### ACTIVITY
Taking each line of the records in turn, count those containing "Viewport" and report only the number.

=== DATA ===

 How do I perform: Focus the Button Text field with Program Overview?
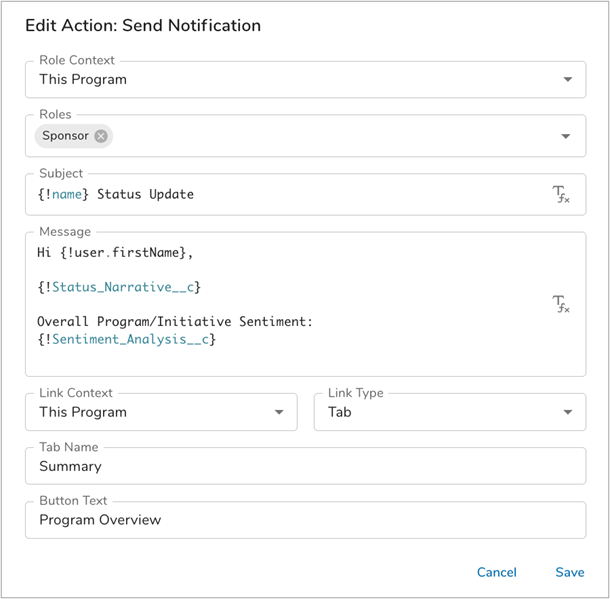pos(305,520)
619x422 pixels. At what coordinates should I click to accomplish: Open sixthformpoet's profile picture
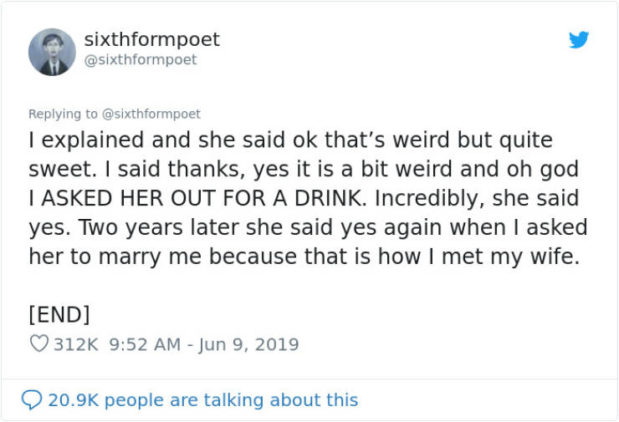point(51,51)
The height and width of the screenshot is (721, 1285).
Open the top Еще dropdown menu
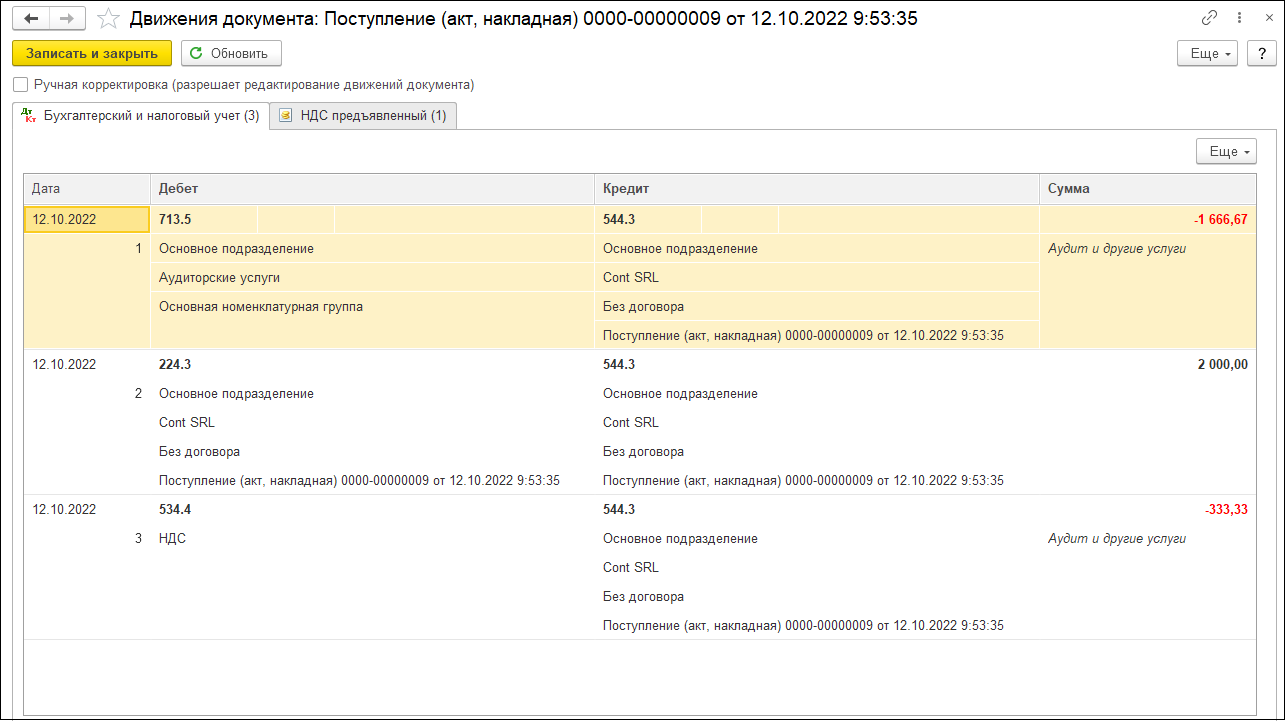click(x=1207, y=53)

===
=== DATA ===

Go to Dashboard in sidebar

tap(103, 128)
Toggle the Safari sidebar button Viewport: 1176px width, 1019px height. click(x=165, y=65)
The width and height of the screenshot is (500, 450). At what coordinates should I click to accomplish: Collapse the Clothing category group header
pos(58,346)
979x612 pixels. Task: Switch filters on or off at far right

===
=== DATA ===

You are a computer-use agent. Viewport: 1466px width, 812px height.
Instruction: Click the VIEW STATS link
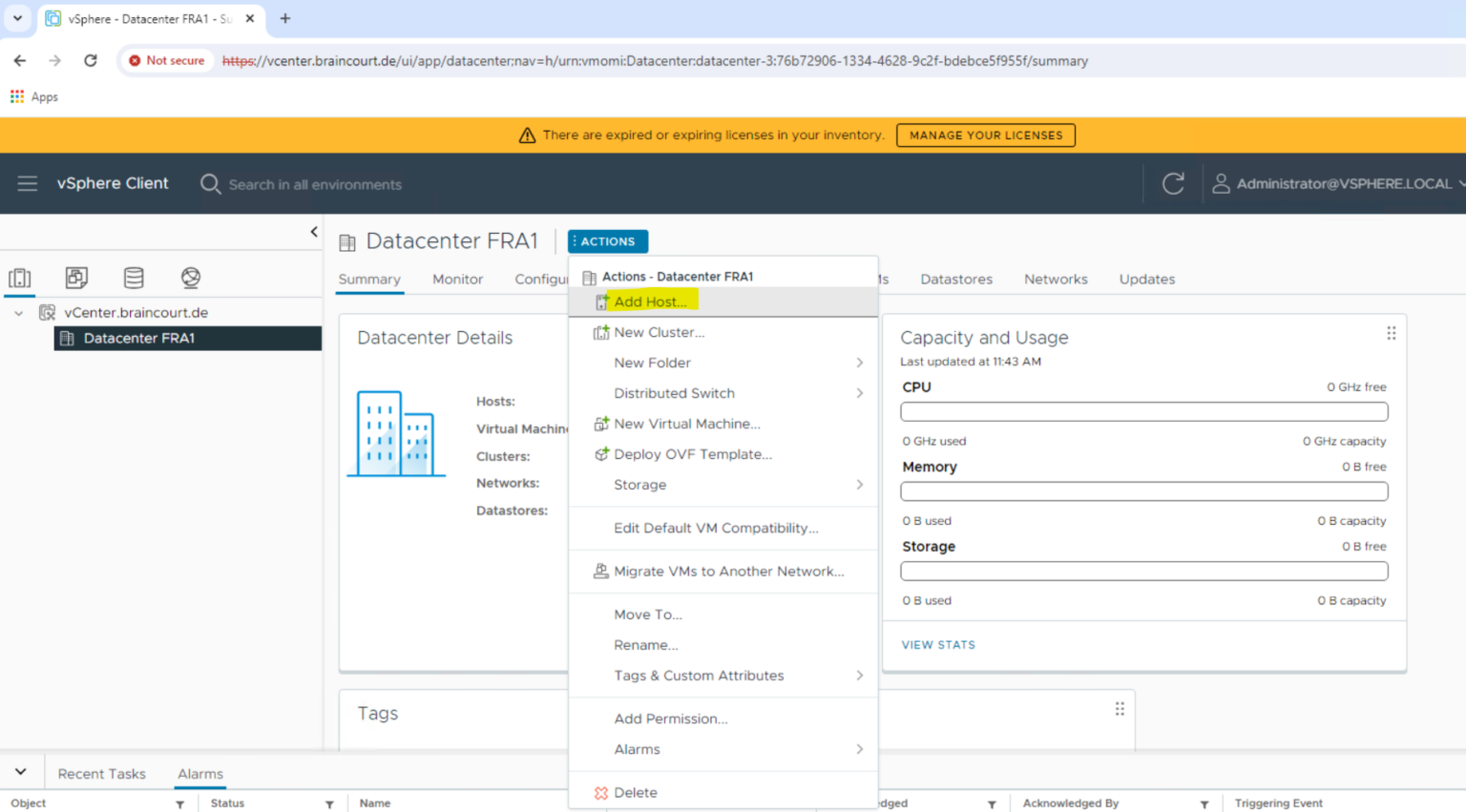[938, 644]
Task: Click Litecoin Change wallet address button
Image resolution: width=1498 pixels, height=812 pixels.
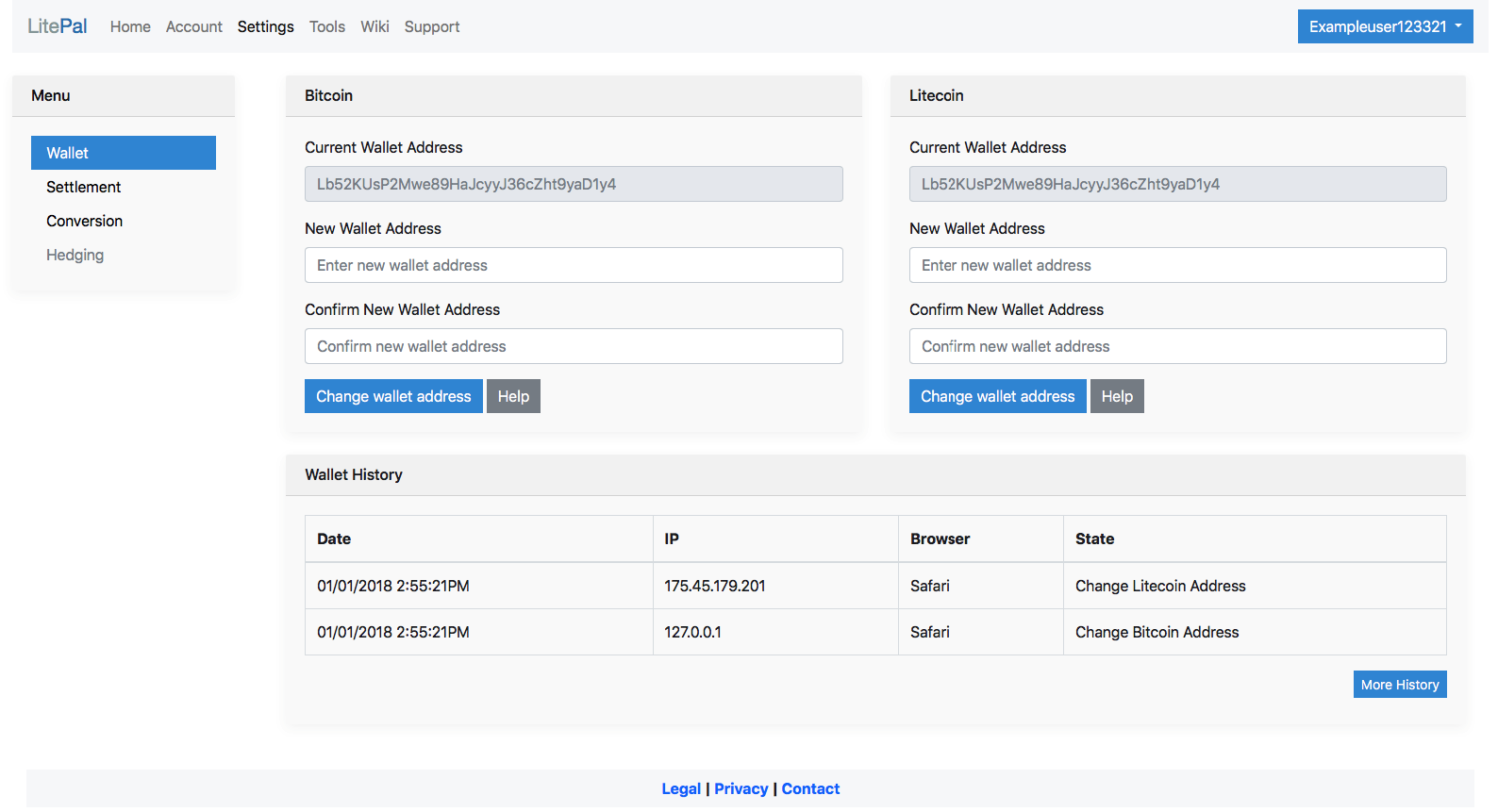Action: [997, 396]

===

### OUTPUT
2